Saturday, September 21, 2024

Cooperation is Very Hard

Few animals engage in productive cooperation outside family kin groups.

It might be hard to imagine in our current political climate, but cooperation is the core trait of modern humans- the ability to form groups, make rules, exchange favors, and get big things done. We even cooperate for fleeting efforts with people we will never meet again. But theories explaining cooperation have been hard-won and so far quite limited in evolutionary biology. Kin selection is perhaps the only serious theory of this type, making cooperation a strict function of shared genes, which in turn sees its role rapidly diminishing in larger groups of organisms, with the exception of peculiar families like the social insects. 

Two other explanations for cooperative behavior have been developed- repeated interaction, and group selection. In the first, assuming that humans evolved in small groups, everyone knew everything about everyone, so reputation is everything, and thus cooperation within a group is the default state. In the second, different groups with different levels of in-group cooperation would fight it out in some form, perhaps militarily, leading to the success of better-cooperating groups. A recent paper (with review) used improved modeling to suggest that neither of these two explanations holds much water on its own, but in particular ways could be combined into something they call "super-additive cooperation". I.e. human society.

The key modeling advance here was to use graded rather than binary functions for interaction rewards. Likewise, they also allowed other forms of cooperation to compete with reciprocal cooperation. This allowed subjects and modeled entities to do what people always do- get away with giving a little less in return, which sends the whole game sliding into oblivion. That is, unless you are known to others in your own group, in which case, getting and giving positive rewards becomes a virtuous cycle with ever-increasing payoffs, thus the term super-additive. The combination of in-group membership and repeated interactions provides the magic. 

Detailed modeling of cooperation (termed "escalation" of cooperation) under some key conditions. Top is repeated interactions without group selection. Next is group competition without repeated in-group interactions. Third is the joint combination. The legend at top right ranges from generous cooperation at top to selfishness at the bottom. This is modeled as money transfers between participants, which are tallied in the leftmost graphs, and fall to minimal levels over time in the top two scenarios.

But does this amount to group selection? These authors suggest that, as typically understood, group selection is not very strong and not strong enough to support the evolution of cooperation. Among humans, conflicting groups are genetically different to only infinitesimal degrees. Migration and intermarriage (forced and otherwise) are so frequent that it would be practically impossible to build selectable differences over the needed time scales. On the other hand, human societies exhibit cultural variation as well, and this kind of variation is more extensive and much more rapidly developing than genetic variation, creating differences between groups that can withstand moderate levels of migration and remain distinctive and selective. As cultural group selection, this is not the same as group selection in classic evolutionary theory, and indeed, it may be hard to relate this to evolutionary theory at all. But it certainly leads to differential survival and reproduction, whatever the genetic background to the cooperative, group feeling, and other traits that feed into the culture.
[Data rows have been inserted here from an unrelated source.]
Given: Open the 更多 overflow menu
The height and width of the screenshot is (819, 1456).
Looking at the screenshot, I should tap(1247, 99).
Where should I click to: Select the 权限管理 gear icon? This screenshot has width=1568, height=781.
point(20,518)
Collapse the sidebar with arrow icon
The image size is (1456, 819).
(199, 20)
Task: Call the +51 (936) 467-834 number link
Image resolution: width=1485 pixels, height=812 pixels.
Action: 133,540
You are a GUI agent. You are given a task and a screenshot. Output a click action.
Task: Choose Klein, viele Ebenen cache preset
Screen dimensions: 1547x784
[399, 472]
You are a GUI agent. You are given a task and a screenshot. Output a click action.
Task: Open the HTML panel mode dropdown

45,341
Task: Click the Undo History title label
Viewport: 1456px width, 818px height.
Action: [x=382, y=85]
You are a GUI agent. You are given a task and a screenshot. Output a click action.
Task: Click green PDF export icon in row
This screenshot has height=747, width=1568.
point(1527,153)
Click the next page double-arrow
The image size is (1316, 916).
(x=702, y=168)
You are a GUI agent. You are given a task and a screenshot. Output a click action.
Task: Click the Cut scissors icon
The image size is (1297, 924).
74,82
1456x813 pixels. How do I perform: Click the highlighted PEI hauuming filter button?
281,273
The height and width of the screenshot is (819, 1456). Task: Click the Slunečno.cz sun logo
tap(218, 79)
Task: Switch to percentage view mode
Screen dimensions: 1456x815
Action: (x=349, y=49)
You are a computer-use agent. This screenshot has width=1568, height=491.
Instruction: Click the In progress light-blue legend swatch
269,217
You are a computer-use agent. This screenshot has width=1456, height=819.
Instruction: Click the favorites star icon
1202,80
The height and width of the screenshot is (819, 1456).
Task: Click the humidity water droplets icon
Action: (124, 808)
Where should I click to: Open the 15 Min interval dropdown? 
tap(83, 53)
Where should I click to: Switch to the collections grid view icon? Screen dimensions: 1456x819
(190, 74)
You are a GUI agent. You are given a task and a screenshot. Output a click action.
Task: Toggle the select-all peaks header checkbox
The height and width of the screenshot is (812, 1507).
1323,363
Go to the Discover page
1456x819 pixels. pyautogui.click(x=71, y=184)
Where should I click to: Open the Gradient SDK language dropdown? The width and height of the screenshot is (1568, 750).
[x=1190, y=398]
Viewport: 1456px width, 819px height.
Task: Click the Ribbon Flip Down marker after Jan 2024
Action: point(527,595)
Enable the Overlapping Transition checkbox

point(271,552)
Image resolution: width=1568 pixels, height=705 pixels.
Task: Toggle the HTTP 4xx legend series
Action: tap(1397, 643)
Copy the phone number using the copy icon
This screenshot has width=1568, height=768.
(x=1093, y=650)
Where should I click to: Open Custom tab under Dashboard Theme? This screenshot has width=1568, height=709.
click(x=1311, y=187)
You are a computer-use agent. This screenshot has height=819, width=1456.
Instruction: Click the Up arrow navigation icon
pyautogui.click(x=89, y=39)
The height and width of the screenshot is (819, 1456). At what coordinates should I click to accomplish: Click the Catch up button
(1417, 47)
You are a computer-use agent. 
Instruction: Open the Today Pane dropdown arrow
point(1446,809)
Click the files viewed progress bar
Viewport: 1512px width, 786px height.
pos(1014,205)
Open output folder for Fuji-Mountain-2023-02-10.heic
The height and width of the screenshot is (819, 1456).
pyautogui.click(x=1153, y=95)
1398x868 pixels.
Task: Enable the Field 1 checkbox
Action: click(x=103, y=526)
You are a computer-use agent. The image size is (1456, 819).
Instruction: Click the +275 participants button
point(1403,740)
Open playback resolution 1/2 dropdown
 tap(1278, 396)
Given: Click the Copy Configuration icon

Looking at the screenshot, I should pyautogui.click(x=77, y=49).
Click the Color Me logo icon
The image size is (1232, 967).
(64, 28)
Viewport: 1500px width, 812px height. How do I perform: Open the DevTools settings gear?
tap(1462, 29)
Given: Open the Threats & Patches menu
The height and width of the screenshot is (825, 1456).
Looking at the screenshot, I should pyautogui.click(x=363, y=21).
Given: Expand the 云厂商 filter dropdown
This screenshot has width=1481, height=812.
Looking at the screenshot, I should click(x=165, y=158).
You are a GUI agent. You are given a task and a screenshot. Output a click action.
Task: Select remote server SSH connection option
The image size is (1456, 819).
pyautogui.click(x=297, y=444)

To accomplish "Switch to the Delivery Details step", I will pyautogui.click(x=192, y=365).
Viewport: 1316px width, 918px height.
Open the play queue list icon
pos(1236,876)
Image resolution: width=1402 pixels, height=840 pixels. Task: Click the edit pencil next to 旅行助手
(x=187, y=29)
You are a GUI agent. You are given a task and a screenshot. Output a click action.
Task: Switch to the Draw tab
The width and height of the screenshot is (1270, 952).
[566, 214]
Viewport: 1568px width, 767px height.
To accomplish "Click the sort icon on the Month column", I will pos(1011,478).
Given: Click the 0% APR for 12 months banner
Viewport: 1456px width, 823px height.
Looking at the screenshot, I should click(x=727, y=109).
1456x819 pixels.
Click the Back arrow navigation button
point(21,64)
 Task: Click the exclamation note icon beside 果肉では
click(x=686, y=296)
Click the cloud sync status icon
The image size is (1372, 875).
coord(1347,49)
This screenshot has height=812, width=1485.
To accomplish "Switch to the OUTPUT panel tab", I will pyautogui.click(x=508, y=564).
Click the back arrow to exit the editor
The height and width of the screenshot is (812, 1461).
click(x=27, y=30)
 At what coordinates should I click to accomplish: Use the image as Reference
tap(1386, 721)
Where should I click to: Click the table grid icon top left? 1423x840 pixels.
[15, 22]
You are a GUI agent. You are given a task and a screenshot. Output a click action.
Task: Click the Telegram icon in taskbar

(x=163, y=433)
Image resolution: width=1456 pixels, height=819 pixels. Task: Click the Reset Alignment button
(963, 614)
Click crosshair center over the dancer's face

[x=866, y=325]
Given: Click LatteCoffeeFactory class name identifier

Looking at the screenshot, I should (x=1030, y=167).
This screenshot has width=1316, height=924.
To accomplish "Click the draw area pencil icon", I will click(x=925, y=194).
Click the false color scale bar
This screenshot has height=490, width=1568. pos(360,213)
"We also show that combining the two mechanisms generates strong positive interactions. Positive interactions occur because intergroup competitions can stabilize ingroup cooperation against ambiguous reciprocity, and intergroup competitions often do this even when they do not support cooperation on their own. When the mechanisms interact, the result is the evolution of cooperative reciprocity with ingroup members, which amplifies cooperation within groups, and uncooperative reciprocity with outgroup members, which erodes cooperation between groups."

...

"Group competition can change the balance of forces by adding a mechanism that favours relatively cooperative groups. The higher payoffs associated with escalation can now dominate the fragility of escalation, with the final outcome a cooperative escalating equilibrium. When group competition shifts the balance in this way, the cooperative outcome does not require large differences between groups."


Humans and their culture are extremely complex, and this is hardly the last word on mechanisms of cooperation, which include surveillance, punishment, and much else. But at least this study can dispose of the simpler evolutionary explanations, that are accessible to uncultured organisms and explain why free cooperation among unrelated individuals is limited out in nature, to behaviors with immediate paybacks like schooling, herding, flocking, and nutrient exchanges.